You’ll be paying, too, of course—$29.33 a month. But you can go to as many events as you want with your card. So, if you like the production of Liz Duffy Adams’ Or, which opens September 18, you can see it again. And again. And again. Until it closes. Ditto the rest of the plays

I went to the August Wild Card production of The Bylines, the song-writing duo of Marianna Thielen and Reece Marshburn, augmented here by a fine horn and rhythm section, two dancers, and members of the Third Rail company. At one point Thielen asked how many in the audience were members and a solid number of hands popped up. Third Rail’s goal for the year is 125 members, and Yarbrough said 123 had already signed up, so the experiment is off to a good start.
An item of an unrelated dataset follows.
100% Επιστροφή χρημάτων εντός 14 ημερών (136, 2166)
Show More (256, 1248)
The company members are curating the membership offerings, and the success of the program will depend on their acuity at matching events to the audience. That will rely in large measure on how much they mix with the members and get a sense of what they like and need. Stand-up comedy? A jazz series? An art crawl that wanders over to the nearby studios of the Northwest Dance Project after a stop at Burnside Brewing? A late-night experimental movie series? That last one came courtesy of Imago’s Mouawad, a fount of interesting ideas—I for one would love to see a set of movies that he curated.

“We want to create a community of people with lots of options,” Porter said. “We don’t want to stick with the status quo.” And later, she added, “We want to put our revenue into work, not branding.”

That’s what makes sense to me. Even very large theater companies have a hard time projecting their brands into the cultural wind storm, where the arts are promptly sheared off by far richer and far more prevalent commercial interests. When it comes to projecting a brand, Third Rail will never be able to beat Nike or Coke. Its marketing budget will never be sufficient to compete in that sphere. So it has to find another route, offer something new, help its prospective community members find what they need at Third Rail.